Atualmente, um ministro é do PSDB, Aloysio Nunes, das Relações Exteriores. Ele preferiu se manter no cargo mesmo após o rompimento do partido com o governo.

“[Aloysio Nunes] está lá em caráter pessoal. O PSDB não tem nada a ver com esse governo”, afirmou Alckmin na sabatina.

Ele disse ainda que sempre foi contra a participação do partido na gestão Temer.

“No PSDB, eu fui contra entrar no governo. Totalmente contra. O que eu defendia na época: devemos aprovar as medidas de interesse do país. Não precisamos ter ministério para isso”, completou o candidato.

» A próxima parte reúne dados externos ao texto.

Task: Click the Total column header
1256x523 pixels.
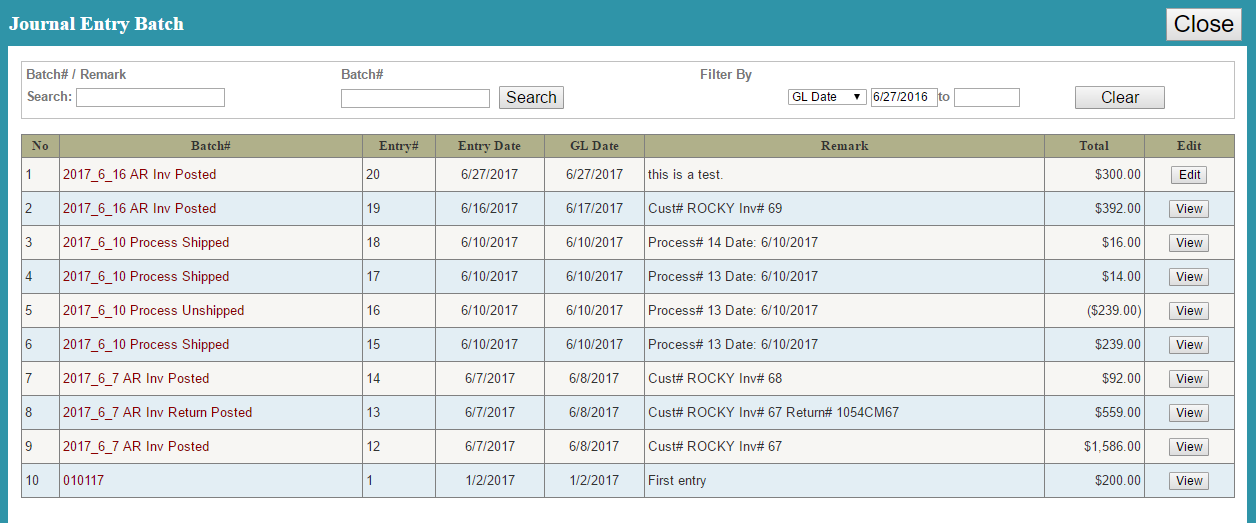Action: [1094, 146]
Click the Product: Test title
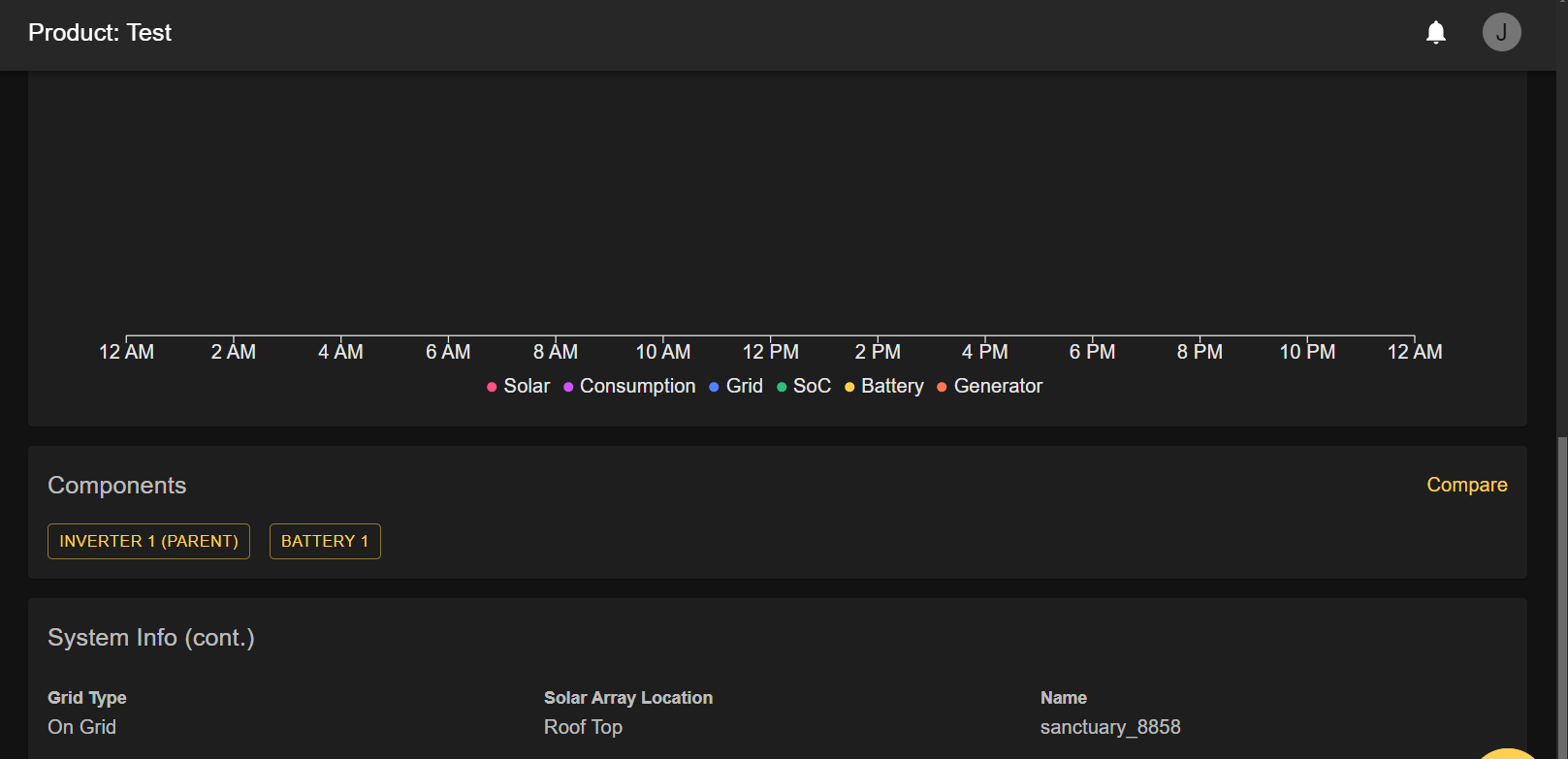1568x759 pixels. [x=100, y=33]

Em outros momentos da campanha eleitoral Alckmin já fez críticas ao governo Temer. O empenho do candidato em descolar a imagem de seu partido da atual gestão do Palácio do Planalto gerou reação por parte de Temer. O presidente gravou vídeos para ressaltar que o PSDB fez parte do governo.

Alckmin foi questionado sobre operações policiais nesta semana que tiveram como alvos políticos do PSDB.

No primeiro caso, na terça-feira [11/9], uma operação do Ministério Público do Paraná prendeu o ex-governador e candidato ao Senado Beto Richa. No mesmo dia, ele foi alvo de buscas da Lava-Jato. Na quarta [12/9], uma operação da Polícia Federal fez buscas e apreensões na casa do governador Reinaldo Azambuja, do Mato Grosso do Sul.

“O que todos queremos e a sociedade quer é que se investigue, se apure, se puna os cuplados e se absolva os inocentes. Isso vale para todo mundo. Cabe a eles se explicar. Vida pública é pública. As instituições devem funcionar”, afirmou Alckmin.